▸ **Your instructions**
Copy out the records word for word, from the very first line through the line that contains "Viewport: 1932px width, 1932px", and include that line too.

▸ **Entries**
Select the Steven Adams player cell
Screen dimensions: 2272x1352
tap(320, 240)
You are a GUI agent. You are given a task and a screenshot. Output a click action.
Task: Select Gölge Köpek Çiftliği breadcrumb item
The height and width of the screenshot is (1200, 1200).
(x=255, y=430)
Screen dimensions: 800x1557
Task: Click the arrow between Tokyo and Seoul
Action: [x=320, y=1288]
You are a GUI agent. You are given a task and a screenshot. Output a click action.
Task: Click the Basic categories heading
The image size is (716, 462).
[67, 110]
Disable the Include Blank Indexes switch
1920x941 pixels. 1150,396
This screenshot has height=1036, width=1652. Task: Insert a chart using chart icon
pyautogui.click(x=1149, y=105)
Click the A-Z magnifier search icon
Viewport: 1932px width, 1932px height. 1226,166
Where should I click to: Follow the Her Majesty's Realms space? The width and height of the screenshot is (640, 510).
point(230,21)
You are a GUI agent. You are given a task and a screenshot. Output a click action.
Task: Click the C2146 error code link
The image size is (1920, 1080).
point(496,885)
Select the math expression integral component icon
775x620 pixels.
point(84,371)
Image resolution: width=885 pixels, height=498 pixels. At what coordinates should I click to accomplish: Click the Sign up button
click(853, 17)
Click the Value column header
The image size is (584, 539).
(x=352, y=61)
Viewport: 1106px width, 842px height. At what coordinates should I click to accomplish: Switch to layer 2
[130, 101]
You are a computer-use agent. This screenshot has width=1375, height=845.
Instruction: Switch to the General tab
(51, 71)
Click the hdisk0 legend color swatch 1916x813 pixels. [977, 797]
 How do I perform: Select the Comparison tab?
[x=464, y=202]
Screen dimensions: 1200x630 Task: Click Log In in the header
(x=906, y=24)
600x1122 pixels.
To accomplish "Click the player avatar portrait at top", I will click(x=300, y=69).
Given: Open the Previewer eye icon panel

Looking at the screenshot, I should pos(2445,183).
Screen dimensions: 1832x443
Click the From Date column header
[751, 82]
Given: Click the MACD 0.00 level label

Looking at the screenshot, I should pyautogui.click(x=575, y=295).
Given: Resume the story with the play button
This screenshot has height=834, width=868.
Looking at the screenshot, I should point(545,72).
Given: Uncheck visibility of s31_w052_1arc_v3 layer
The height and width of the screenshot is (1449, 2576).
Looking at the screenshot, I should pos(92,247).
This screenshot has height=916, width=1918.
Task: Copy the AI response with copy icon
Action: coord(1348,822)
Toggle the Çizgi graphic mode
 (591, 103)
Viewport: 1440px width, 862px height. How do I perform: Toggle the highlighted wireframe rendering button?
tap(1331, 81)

▸ **Full answer**
Select the Steven Adams player cell
Screen dimensions: 2272x1352
tap(320, 240)
You are a GUI agent. You are given a task and a screenshot. Output a click action.
Task: Select Gölge Köpek Çiftliği breadcrumb item
The height and width of the screenshot is (1200, 1200).
(x=255, y=430)
Screen dimensions: 800x1557
Task: Click the arrow between Tokyo and Seoul
Action: [x=320, y=1288]
You are a GUI agent. You are given a task and a screenshot. Output a click action.
Task: Click the Basic categories heading
The image size is (716, 462).
[67, 110]
Disable the Include Blank Indexes switch
1920x941 pixels. 1150,396
This screenshot has height=1036, width=1652. Task: Insert a chart using chart icon
pyautogui.click(x=1149, y=105)
Click the A-Z magnifier search icon
Viewport: 1932px width, 1932px height. 1226,166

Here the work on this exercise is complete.